So, Korean singer, PSY, is in the news.  Oh, you know him.  “Gangnam Style” ring a bell?   Recently, some disturbing lyrics from his past songs were uncovered – one in particular making headlines, saying:

“Kill those f—ing Yankees who have been torturing Iraqi captives….kill their daughters, mothers, daughters-in-law and fathers….kill them (our troops) all slowly and painfully.”

Take a listen to the non-translated version of the song “Dear American” right here. Yikes.  The song was performed at an anti-American rally (double yikes) in South Korea in 2004 in response to the devastating accident of U.S. troops killing of two Korean school girls.

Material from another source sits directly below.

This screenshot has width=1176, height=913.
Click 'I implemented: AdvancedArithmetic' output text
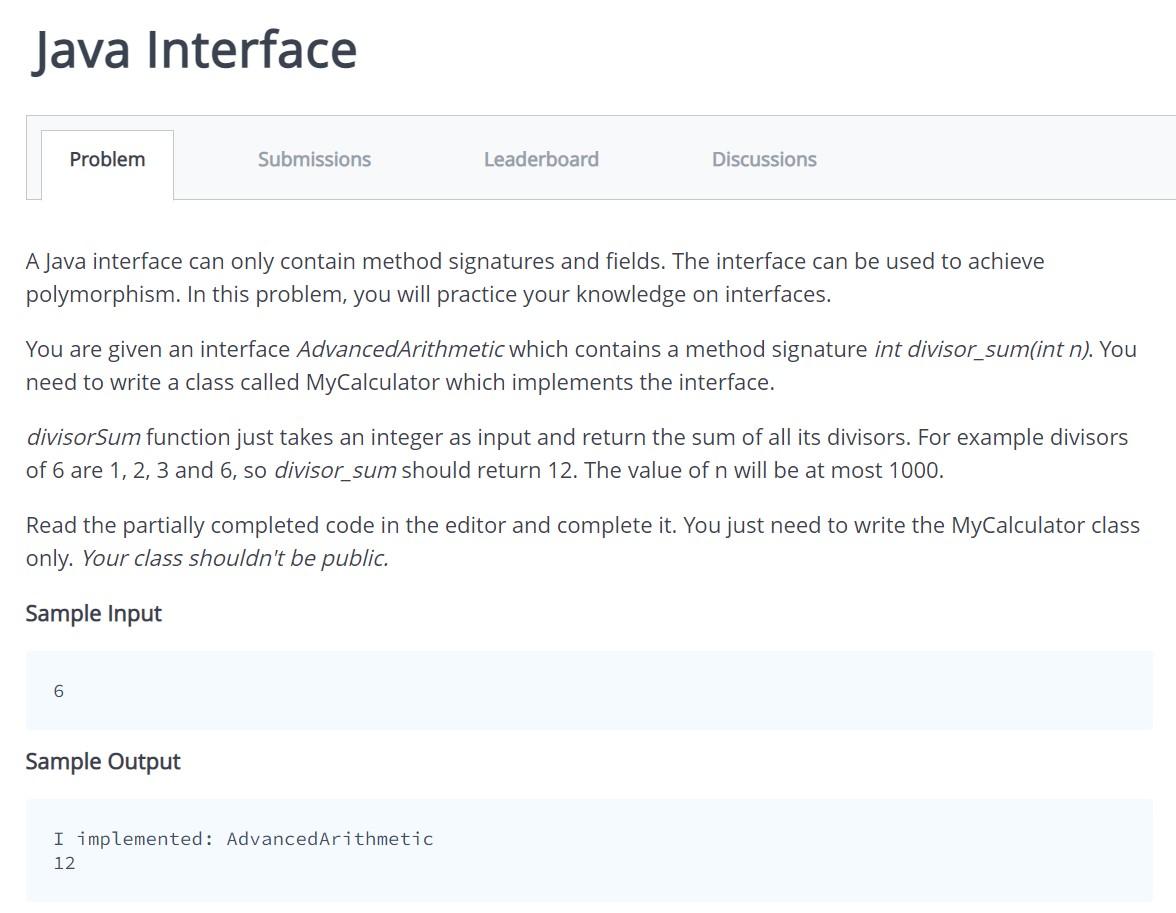[x=243, y=838]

PSY released a statement on Friday saying he would “forever be sorry” for any pain his lyrics caused.

He wrote, “While I’m grateful for the freedom to express one’s self, I’ve learned there are limits to what language is appropriate and I’m deeply sorry for how these lyrics could be interpreted.”

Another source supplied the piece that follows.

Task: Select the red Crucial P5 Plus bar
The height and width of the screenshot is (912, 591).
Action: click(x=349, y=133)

PSY singer, Park Jae-sang, is South Korean and he hasn’t released any songs like this in the US, but I’m afraid that those who want to rewrite the Constitution will point at the song lyrics like these and say, we need to take away freedom of speech – to prevent terror and anti-tolerance – the same way they pointed at the tragedy in Aurora and said we need to abolish the 2nd Amendment and take away everyone’s guns.

There’s a difference between free speech and hate speech, but we’re already seeing the two get lumped together in our country.   No one in their right mind would look at lyrics promoting torture and murder of women and children and say, “Oh, let the kid sing what he wants.  Freedom of speech reigns!”  Speech that is threatening and violent should obviously be taken seriously.  But, somehow, defining hate speech has become controversial in the US.

It has become “intolerant” and “hateful” to disagree with someone.  The problem with that mentality is that the same people who are complaining about the anti-gay marriage folks and saying that they need to keep their traps shut are the people who are using their freedom of speech to proclaim LGBT marriage equality on their tumblr for all to see.  Sidenote: Gay marriage is currently illegal on a Federal level, so their free speech is actually more controversial than those who are against it.  Whether you’re anti-gay, or waving your rainbow flag, you’ve got to see that you are both exercising freedom of speech.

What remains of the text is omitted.